Conforme afirma Tripp, na prática rotineira, todos nós planejamos nossas ações, agimos, observamos, pensamos e aprendemos com a experiência, no entanto, a pesquisa-ação pode melhorar a experiência aprendida de forma natural por meio da sistematização e procedimentos científicos.

No contexto da pesquisa-ação, é importante, ainda, delimitar o papel do pesquisador e dos sujeitos envolvidos no processo. Em relação à participação dos professores no curso, eu os percebo como cooperadores desta pesquisa. A cooperação ocorre quando “a pessoa que coopera trabalha como parceiro sob muitos aspectos (uma vez que é regularmente consultado), mas num projeto que sempre ‘pertence’ ao pesquisador” (TRIPP, 2005, p. 454). Dessa forma, reconheço-me como uma pesquisadora que se identifica como observadora participante e mediadora da aprendizagem. Além de sujeitos desta pesquisa, os

professores/cursistas cooperam com as suas ações, narrativas, opiniões e reflexões. Estes são elementos fundamentais para avaliar, orientar ou decidir “que rumo tomar” no processo de reflexão sobre o curso VM. Assim, pesquisadora e professores/cursistas são parceiros no processo de compreensão das ações formativas do curso. Esse processo me remete a Thiollent (2003, p. 16), pois, para o autor, o próprio processo de aprendizagem que ocorre na prática estimula a produção de conhecimento e a conscientização sobre as ações realizadas.
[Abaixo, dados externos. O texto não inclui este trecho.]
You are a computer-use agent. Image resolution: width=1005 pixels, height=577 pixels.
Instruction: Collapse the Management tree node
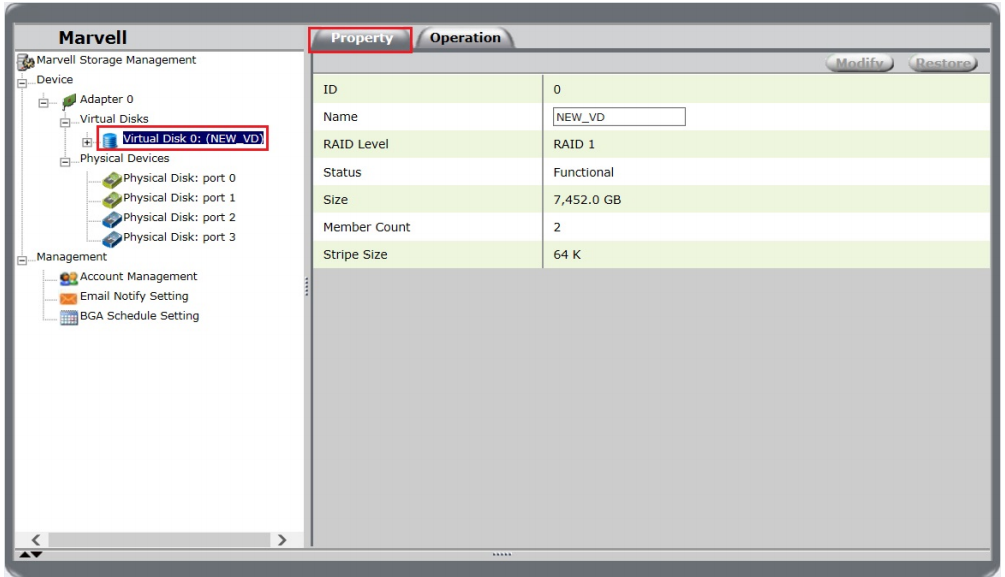pyautogui.click(x=24, y=258)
Nesse sentido, o autor reitera que “[...] o objetivo da pesquisa-ação consiste em resolver ou, pelo menos, em esclarecer os problemas da situação observada”, fato que denota aumentar o conhecimento ou a conscientização dos envolvidos. A conscientização induz à avaliação.

Avaliar, para Stake (2011), significa buscar qualidade. A avaliação expressa a tomada de consciência para transformar as ações, o que possibilita considerar que não há conscientização sem o ato ação-reflexão. Nesse sentido, Freire (1980, p. 26) alega que, “quanto mais conscientização, mais se ‘desvela’ a realidade, mais se penetra na essência fenomênica do objeto, frente ao qual nos encontramos para analisá-lo”. Dessa forma, a pesquisa-ação remete a uma autoavaliação que possibilita, segundo Imbernón (2011), revelar qual é realmente a situação do professor e qual deveria ser. Enfim, “só descobrimos a natureza de algumas coisas quando tentamos mudá-las” (TRIPP, 2005, p. 450), ainda que, como diz Thiollent (2003), essas transformações não sejam as que desejaríamos que fossem.

Essas considerações, atreladas aos objetivos da presente pesquisa, reiteram a pertinência da pesquisa-ação como método de investigação e reflexão sobre minha prática de formação de professores, uma vez que o curso em questão, objeto desta pesquisa, ocorre desde 2011, com propostas e objetivos que se renovam e se reconstroem constantemente, em virtude das contribuições da experiência e da diversidade de seus participantes.